To continue to build value for its customers Donnelly is also specializing in “single source turn-key solutions” where it takes on large and small jobs from estimating through maintenance. In addition to the off hours employees work for installations and repairs, the company provides preventative maintenance, duct cleaning, air quality testing, and converting systems that use the R-22 coolant, which is being phased out by 2020 on order of the U.S. Environmental Protection Agency.
The company does about 300 jobs annually and maintains 2,000 client accounts, he says, and although it is never easy to turn away work, it currently is a pace that allows them to do jobs well.
In August 2018, ENGIE completed its purchase of Donnelly Mechanical, a move welcomed by Cahill and the rest of the company, he says.
“We are very proud to be part of ENGIE, this is going to help us continue to grow in the ever-changing markets we see for mechanical contracting services,” Cahill says.
Sealing the deals
Though Cahill, 35, has extensive experience in project management and worked as an electrician between semesters while attending St. Joseph’s College, his career plan was to join his father at the pharmaceutical company he worked in after Cahill earned his bachelor’s in business administration and management.
Instead Cahill joined another leading mechanical contractor in New York City, staying for more than 11 years before joining Donnelly as a director of special projects. The special projects division has now merged with Donnelly’s regular operations, he says, all part of ensuring the company stays responsive and close to its customers.

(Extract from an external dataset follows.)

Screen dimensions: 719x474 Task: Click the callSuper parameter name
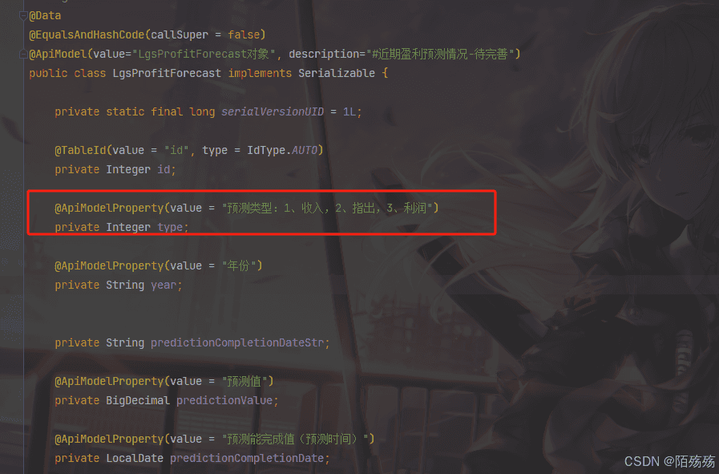click(180, 34)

Away from the job, Cahill, his wife and three children enjoy spending time in upstate New York where they can escape the big city to ride snowmobiles, ATVs and go fishing. He is also an avid golfer, and enjoys playing rounds with clients.
Yet even in his leisure time, Cahill says he, like the rest of the company, is ready to answer a customer’s calls.
“You have to approach every opportunity with a hunger,” Cahill says. “It’s very easy to become numb to a problem in this business, but if you approach it like a whole new opportunity, it can open up new doors.”